MEDIAN (38, 0.09136968851089478): «rafter who raised the alarm after most of his party was swept into the franklin river in tasmania south west says for nearly hours he did not know whether his four friends had survived richard romaszko was rafting down the collingwood river when the party was hit by huge water swell just before the junction with the franklin mr romaszko pulled himself to safety and after camping overnight he alerted tour group he was able to use the group satellite phone to raise the alarm second member of the party was found nearby yesterday afternoon while the other three were winched out by helicopter about pm aedt mr romanszko says he went into survival mode when we hit the bottom of the rapid there was big wave that overturned the rafts he said before we knew it we were in the franklin river at least my raft was upside down and the guy who was with me his raft was upside down»
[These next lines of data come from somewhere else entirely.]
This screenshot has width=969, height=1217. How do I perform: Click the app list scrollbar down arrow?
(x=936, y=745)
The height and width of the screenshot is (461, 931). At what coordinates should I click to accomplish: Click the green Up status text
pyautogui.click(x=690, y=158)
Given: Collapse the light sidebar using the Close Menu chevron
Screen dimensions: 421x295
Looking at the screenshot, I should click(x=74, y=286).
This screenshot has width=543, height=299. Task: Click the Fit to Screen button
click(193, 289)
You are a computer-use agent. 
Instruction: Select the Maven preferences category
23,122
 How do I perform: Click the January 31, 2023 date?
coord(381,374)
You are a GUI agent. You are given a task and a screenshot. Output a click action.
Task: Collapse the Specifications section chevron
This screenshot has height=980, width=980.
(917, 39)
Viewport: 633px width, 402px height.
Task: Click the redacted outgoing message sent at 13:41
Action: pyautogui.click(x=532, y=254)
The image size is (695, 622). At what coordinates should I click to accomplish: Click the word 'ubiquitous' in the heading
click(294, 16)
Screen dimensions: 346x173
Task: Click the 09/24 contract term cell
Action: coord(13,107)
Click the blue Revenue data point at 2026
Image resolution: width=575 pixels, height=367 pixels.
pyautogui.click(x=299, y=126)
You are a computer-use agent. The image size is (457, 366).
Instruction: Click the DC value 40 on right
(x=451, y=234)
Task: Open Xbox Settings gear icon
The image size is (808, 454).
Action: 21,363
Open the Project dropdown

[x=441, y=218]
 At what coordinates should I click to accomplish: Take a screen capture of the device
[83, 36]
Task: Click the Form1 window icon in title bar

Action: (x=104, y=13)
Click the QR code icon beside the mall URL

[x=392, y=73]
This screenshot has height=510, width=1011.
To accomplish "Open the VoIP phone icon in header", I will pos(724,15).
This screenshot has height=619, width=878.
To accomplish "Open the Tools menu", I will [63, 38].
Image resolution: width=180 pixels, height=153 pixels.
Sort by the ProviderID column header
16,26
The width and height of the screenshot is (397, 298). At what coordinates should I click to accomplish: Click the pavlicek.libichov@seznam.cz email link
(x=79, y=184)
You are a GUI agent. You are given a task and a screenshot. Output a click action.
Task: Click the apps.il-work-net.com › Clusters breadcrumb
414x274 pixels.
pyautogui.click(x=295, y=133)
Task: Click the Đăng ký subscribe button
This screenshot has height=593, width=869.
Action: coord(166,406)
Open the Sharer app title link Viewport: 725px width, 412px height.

LEAST (123, -0.38924235105514526): «new report has revealed there are fewer young people using homeless services than widely thought the australian institute of health and welfare report shows just over per cent of people aged between and used such services over the past year the main reason for young people seeking assistance was based on family or relationship difficulties the report suggests the older people become the less they use homeless services»

Wrapping Up

That's it! Doc2Vec is a great way to explore relationships between documents.